納期回答画面400には、受注番号、顧客名、製品名、製品番号、数量、回答納期および更新日時などの情報が含まれる。受注番号、顧客名、製品名、製品番号、数量などの情報は、物品マスタ記憶部111に記憶された物品マスタ111aや部品所要情報記憶部112に記憶された受注テーブル112aから取得することができる。また、回答納期は、納期回答テーブル119aの最終試済予定日に基づき、配送に必要な標準日数などを加算して取得することができる。
納期回答画面400の例では、受注番号“OR001”に対して納期回答レコードから最終試済予定日“2009/9/17”を取得することができる。これに配送に必要な標準日数“1日”を加算して、回答納期“2009/9/18”が表示される。なお、配送に必要な標準日数などの諸情報は、納期回答情報記憶部119に予め格納される。
また、更新日時として、納期回答画面400の元とした納期回答レコードの生成日時を示すタイムスタンプが表示される。タイムスタンプは、各納期回答レコードを生成したタイミングで納期回答情報生成部143がその納期回答レコードに付与することが考えられる。例えば、製品製造会社20の社員は、このタイムスタンプを確認することで前回の納期回答確認後から納期の変更があったか否かを把握することができる。
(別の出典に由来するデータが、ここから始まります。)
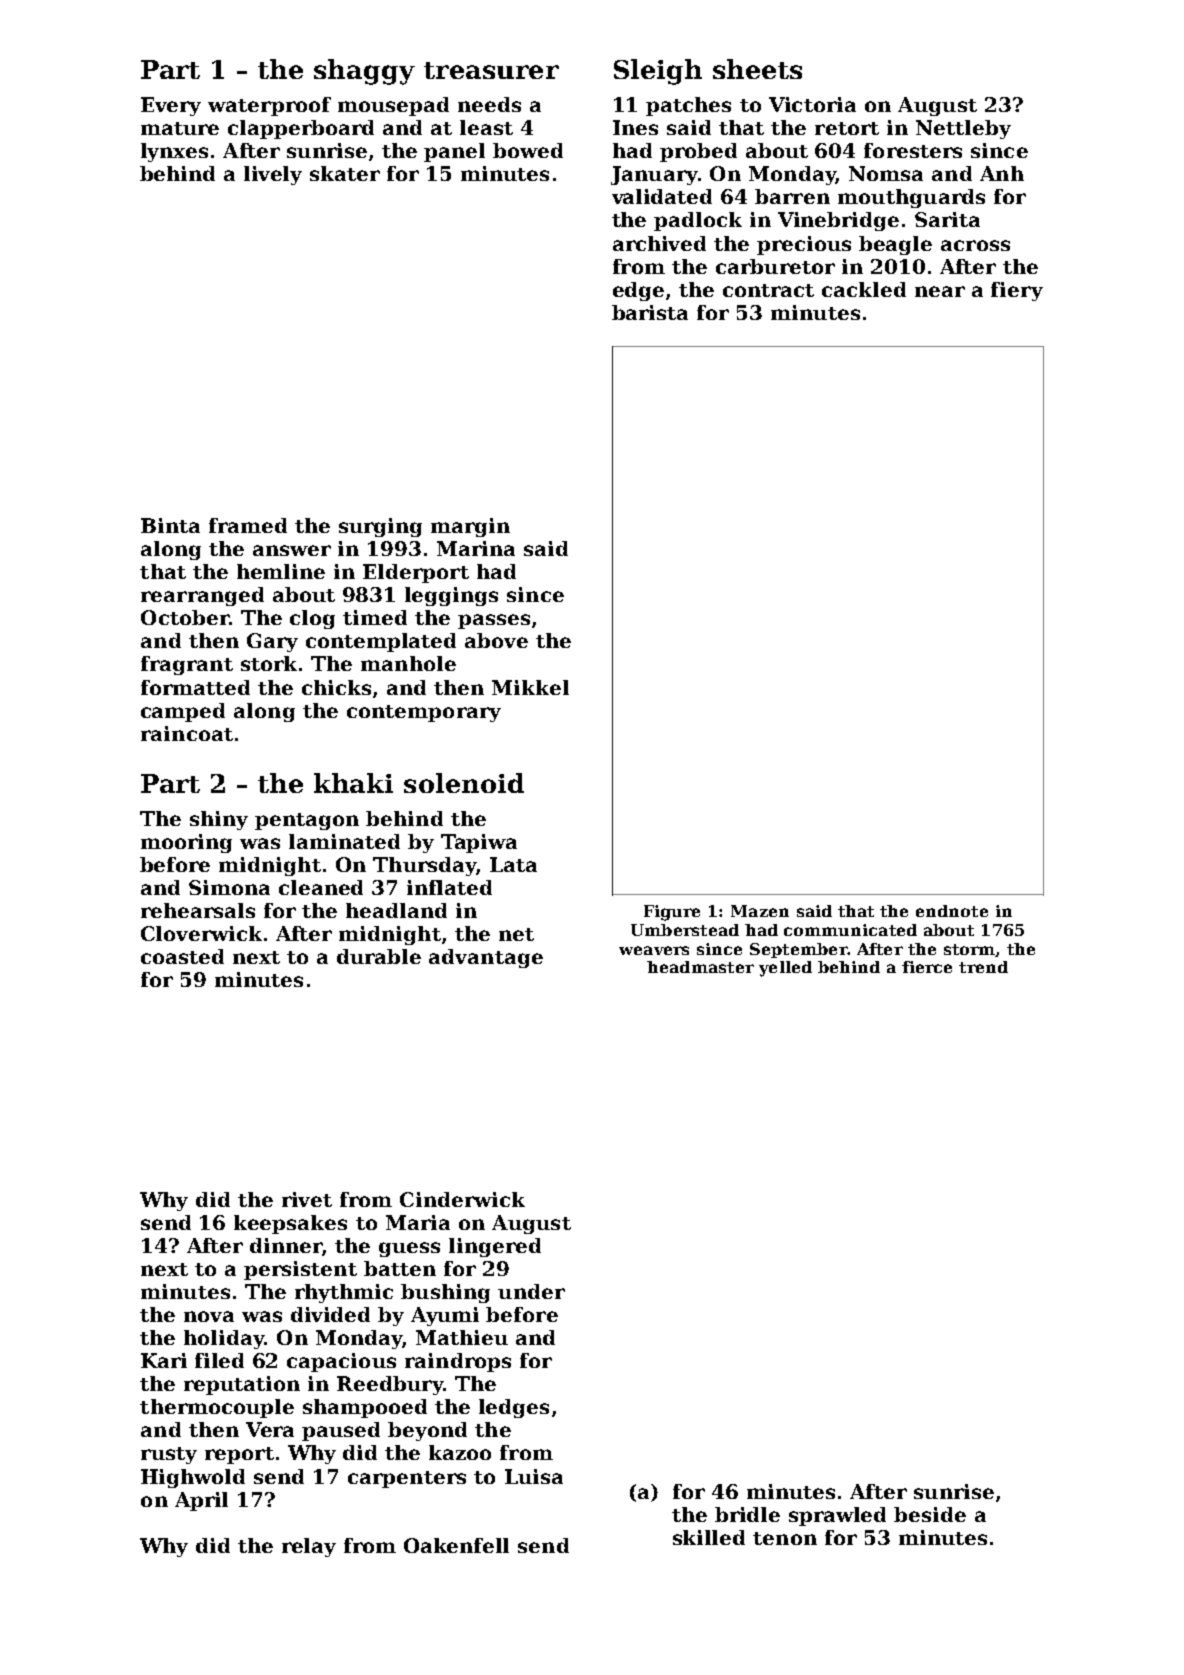 The image size is (1184, 1675). Describe the element at coordinates (698, 152) in the screenshot. I see `probed` at that location.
図45は、各種データの収集から生産計画への反映を示す図である。管理サーバ100は、営業端末装置21、倉庫端末装置26およびライン端末装置200から新規受注情報、部品の在庫情報および発注した部品の製造工程における進捗情報の更新内容を収集する。
例えば、受発注品管理部120は、新たな受注入力や受注内容の更新入力を受け付けると、その入力に基づいて部品所要情報記憶部112に記憶された部品所要テーブル112bをリアルタイムに更新する。受発注品管理部120は、不足している部品や定期発注対象の部品などをサプライヤ40に発注すると、部品発注情報記憶部113に記憶された部品注残テーブル113aをリアルタイムに更新する。
また、受発注品管理部120は、倉庫端末装置26から倉庫25に対する部品の入庫があった旨を示す入庫情報を受け付けると、その内容に基づいて部品在庫情報記憶部114に記憶された部品在庫テーブル114aをリアルタイムに更新する。
更に、受発注品管理部120は、ライン端末装置200からサプライヤ40に発注している部品の製造工程の進捗情報(ゲート通過情報に対応する)を受け付けると、その内容に基づいて物品工程情報記憶部115に記憶された工程実績管理テーブル115eをリアルタイムに更新する。また、その結果、注残納期に変更が生じる場合には、変更後の納期を部品注残テーブル113aにリアルタイムに反映する。
部品引当処理部130は、部品所要情報記憶部112、部品発注情報記憶部113および部品在庫情報記憶部114が記憶する各データが更新されると、更新されたデータに基づいて、製品を製造するための部品の引当を行う。そして、生産計画管理部140は、その引当結果に基づいて、製品の製造計画を管理するための製造計画管理テーブル118cや納期回答を行うための納期回答テーブル119aを生成することができる。
ここで、部品引当処理部130による引当のタイミングは運用に応じて変更することが考えられる。例えば、所定時間間隔で実行する、更新データが所定数だけ溜まったタイミングで実行する、何れかのデータで更新を検知したタイミングで実行する、などが考えられる。このようにして引当処理のタイミングを調整することで、システムの運用に際して求められる即時性(製造計画や納期回答情報などの更新頻度)を調整することが可能である。例えば、引当図番生成処理を実行する間隔を10秒、1分、10分などと変更して、業務部門全体に与える影響を考慮した環境構築が可能である。また、更新レコードの数が“100”、“200”、“300”溜まった場合などと変更して、管理サーバ100の引当処理の負荷を調整することも考えられる。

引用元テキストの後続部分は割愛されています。